* _Work order_: Each entry should be copied as it stands, leaving the pictures behind.

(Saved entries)
§
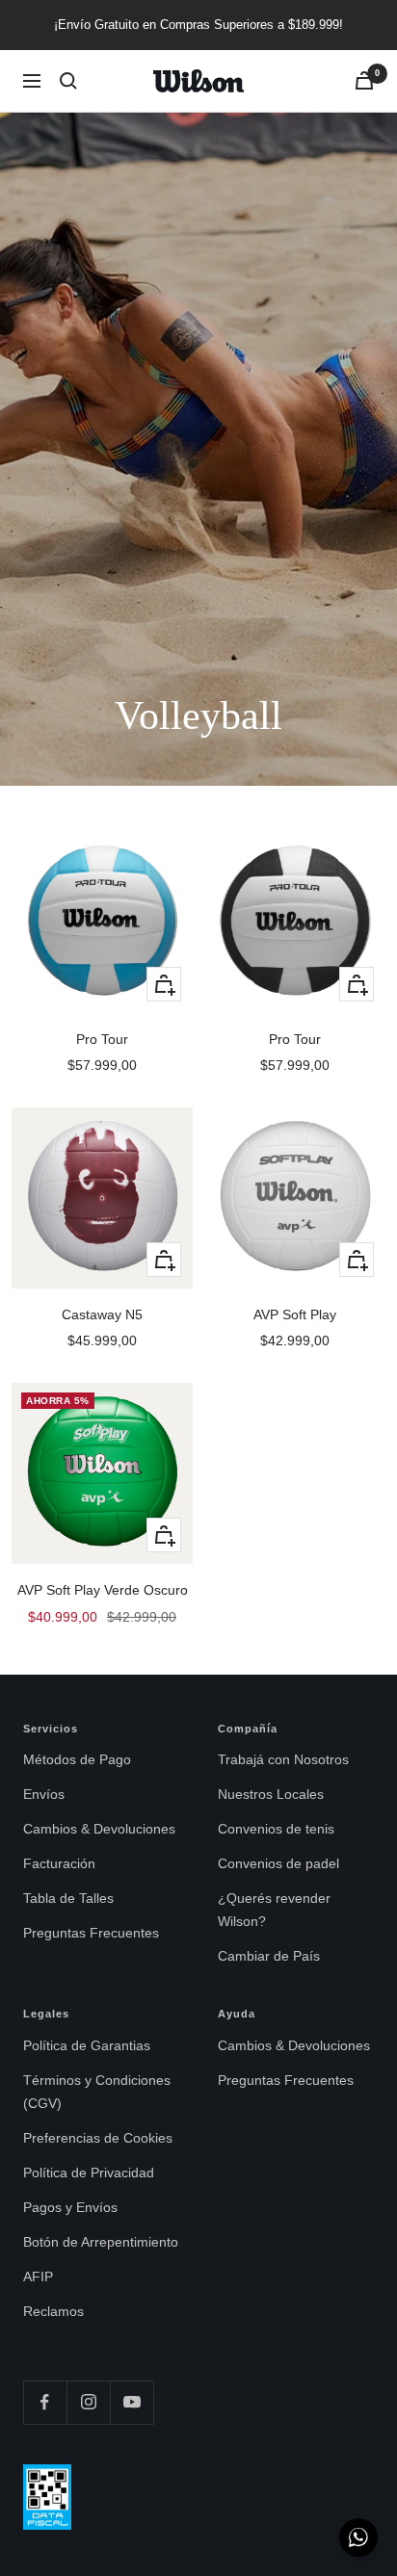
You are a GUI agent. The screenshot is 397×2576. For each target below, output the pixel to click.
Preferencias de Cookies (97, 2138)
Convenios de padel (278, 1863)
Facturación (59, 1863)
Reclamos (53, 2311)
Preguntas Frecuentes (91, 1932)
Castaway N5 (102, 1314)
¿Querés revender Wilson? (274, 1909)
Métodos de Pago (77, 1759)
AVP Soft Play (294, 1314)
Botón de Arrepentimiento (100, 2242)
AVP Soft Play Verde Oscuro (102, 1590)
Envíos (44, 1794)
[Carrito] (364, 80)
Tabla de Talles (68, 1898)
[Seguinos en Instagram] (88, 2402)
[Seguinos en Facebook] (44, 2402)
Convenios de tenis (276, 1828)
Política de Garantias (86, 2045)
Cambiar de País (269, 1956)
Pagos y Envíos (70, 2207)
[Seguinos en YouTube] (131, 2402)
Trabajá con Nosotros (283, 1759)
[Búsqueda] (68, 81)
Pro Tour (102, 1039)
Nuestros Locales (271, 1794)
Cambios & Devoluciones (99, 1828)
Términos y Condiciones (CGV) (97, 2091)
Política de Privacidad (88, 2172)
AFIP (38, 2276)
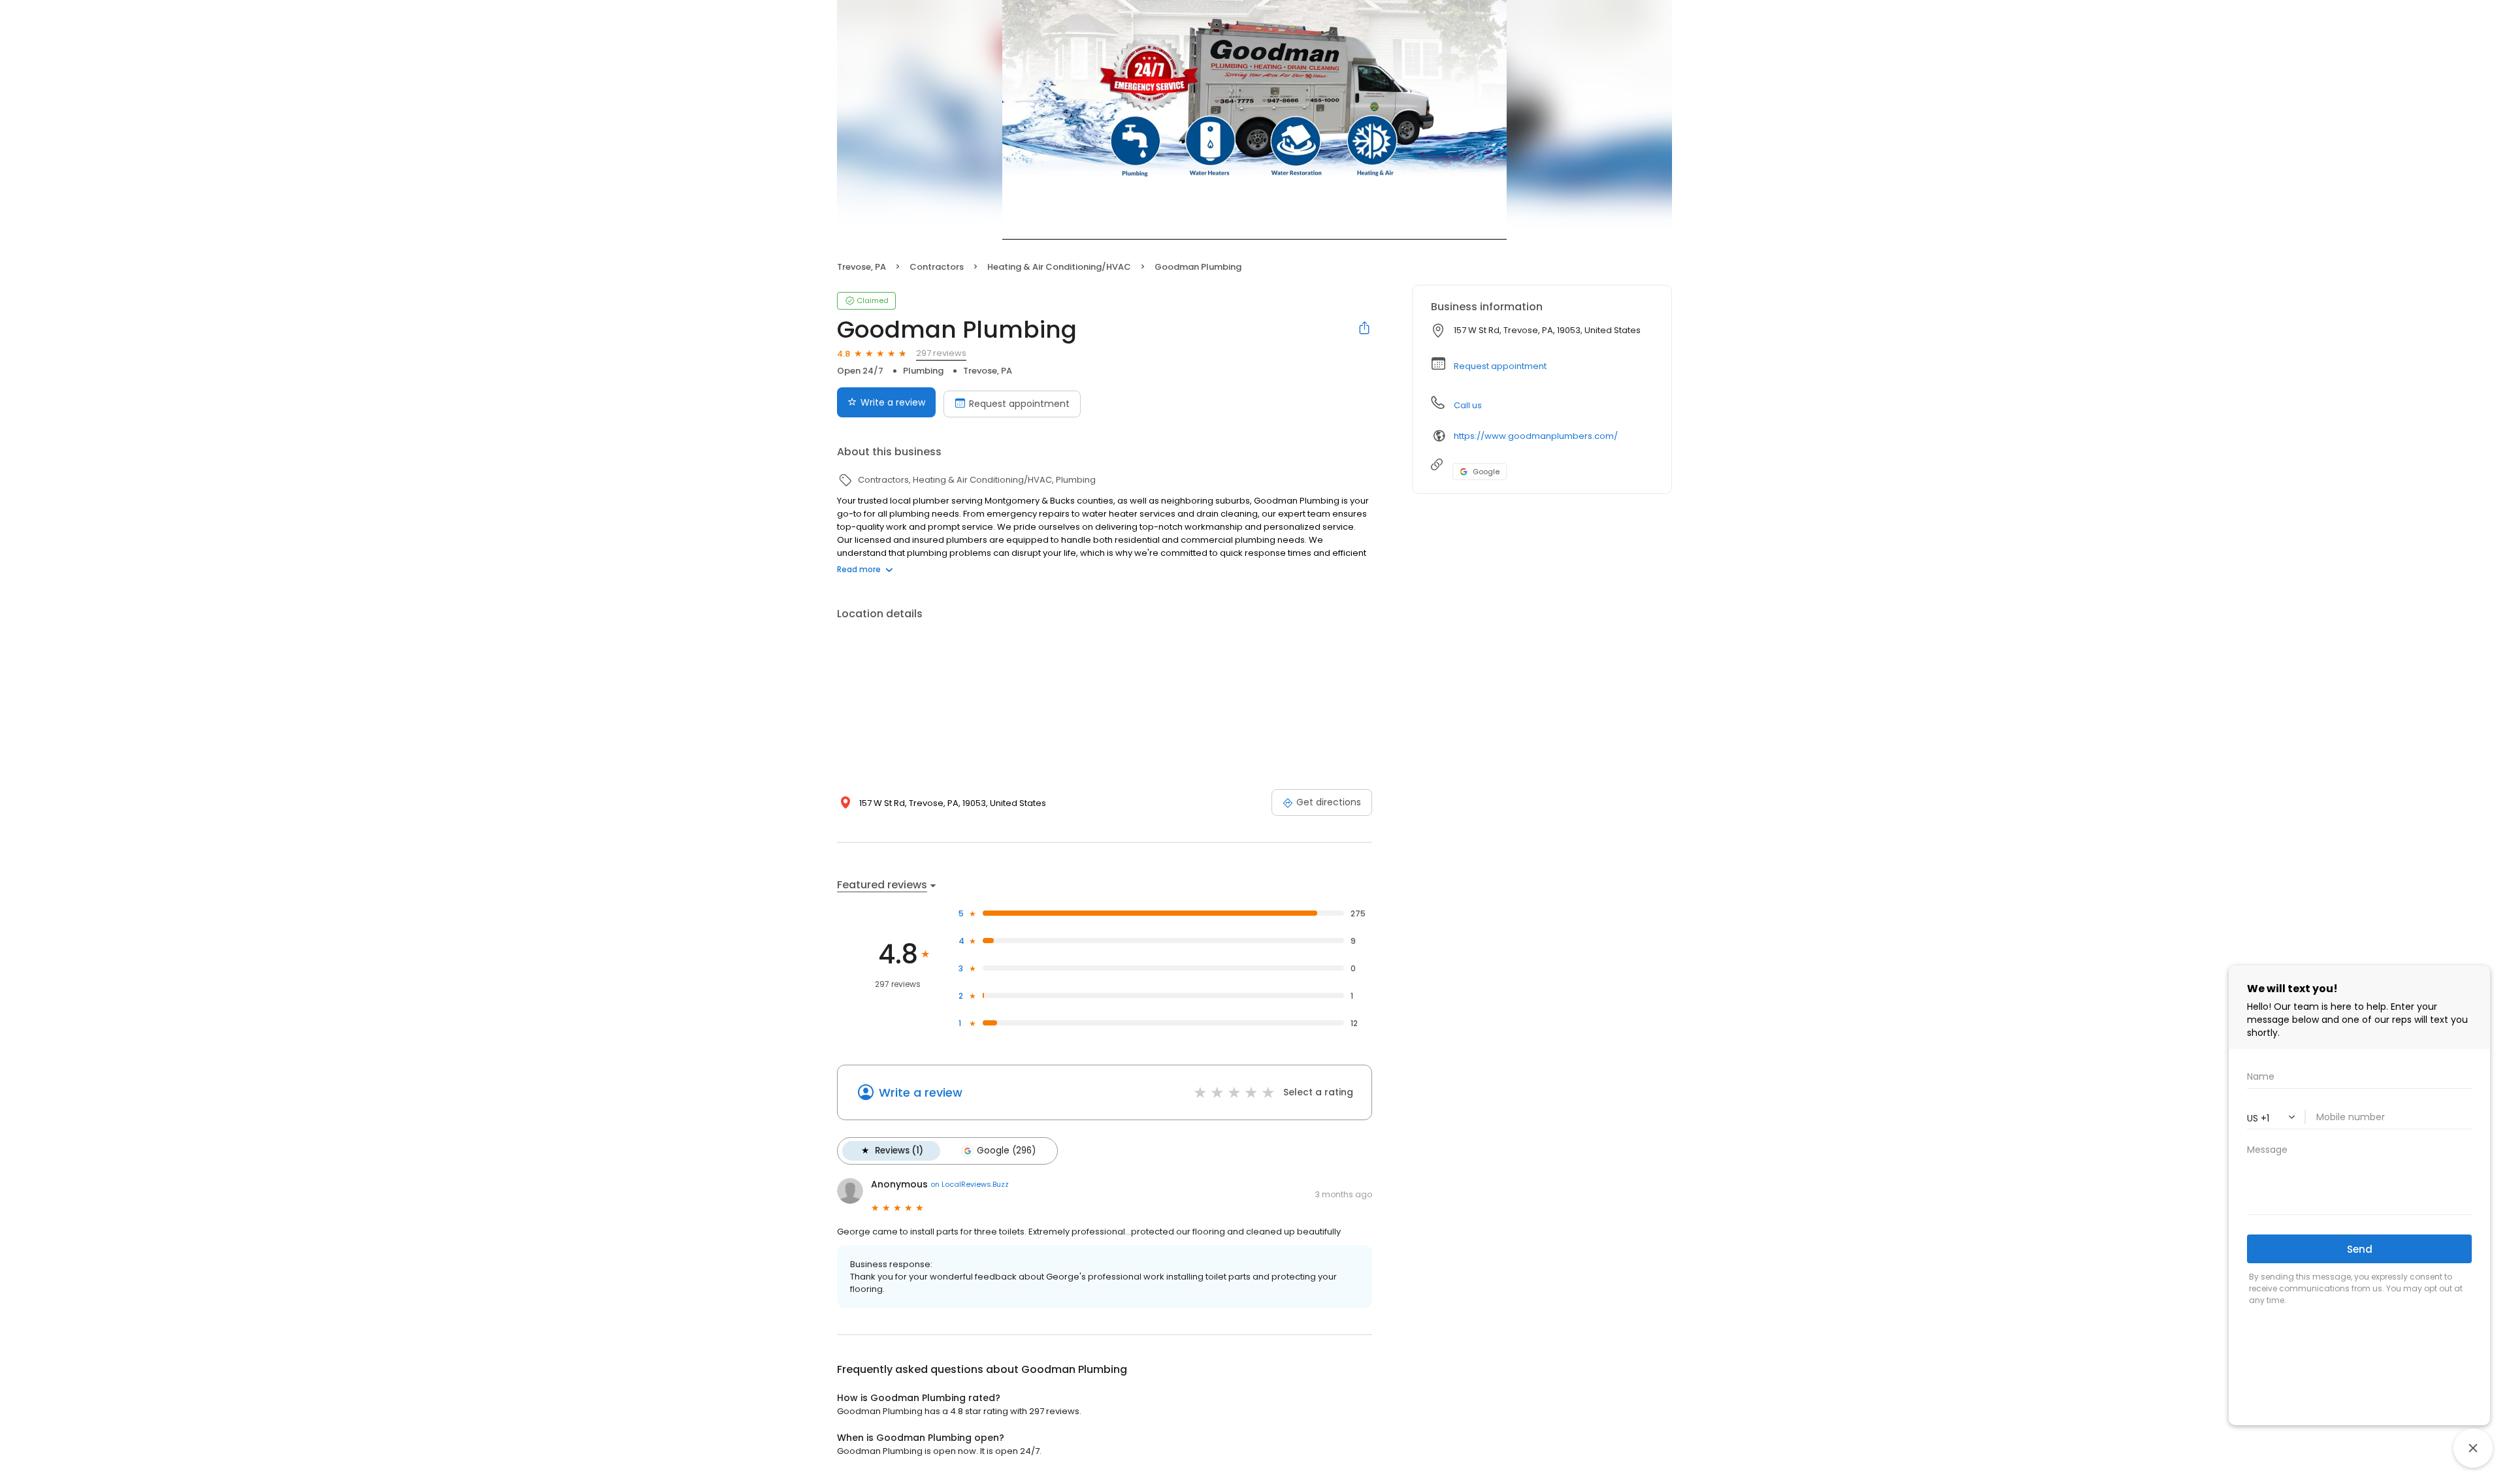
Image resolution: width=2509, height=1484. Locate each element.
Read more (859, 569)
§
* _Exercise solution_:
You are a GUI agent. The screenshot is 397×2576. For each target below, output the pixel to click.
Preferencias de Cookies (97, 2138)
Convenios de padel (278, 1863)
Facturación (59, 1863)
Reclamos (53, 2311)
Preguntas Frecuentes (91, 1932)
Castaway N5 (102, 1314)
¿Querés revender Wilson? (274, 1909)
Métodos de Pago (77, 1759)
AVP Soft Play (294, 1314)
Botón de Arrepentimiento (100, 2242)
AVP Soft Play Verde Oscuro (102, 1590)
Envíos (44, 1794)
[Carrito] (364, 80)
Tabla de Talles (68, 1898)
[Seguinos en Instagram] (88, 2402)
[Seguinos en Facebook] (44, 2402)
Convenios de tenis (276, 1828)
Política de Garantias (86, 2045)
Cambiar de País (269, 1956)
Pagos y Envíos (70, 2207)
[Seguinos en YouTube] (131, 2402)
Trabajá con Nosotros (283, 1759)
[Búsqueda] (68, 81)
Pro Tour (102, 1039)
Nuestros Locales (271, 1794)
Cambios & Devoluciones (99, 1828)
Términos y Condiciones (CGV) (97, 2091)
Política de Privacidad (88, 2172)
AFIP (38, 2276)
Image resolution: width=2509, height=1484. Locate each element.
Read more (859, 569)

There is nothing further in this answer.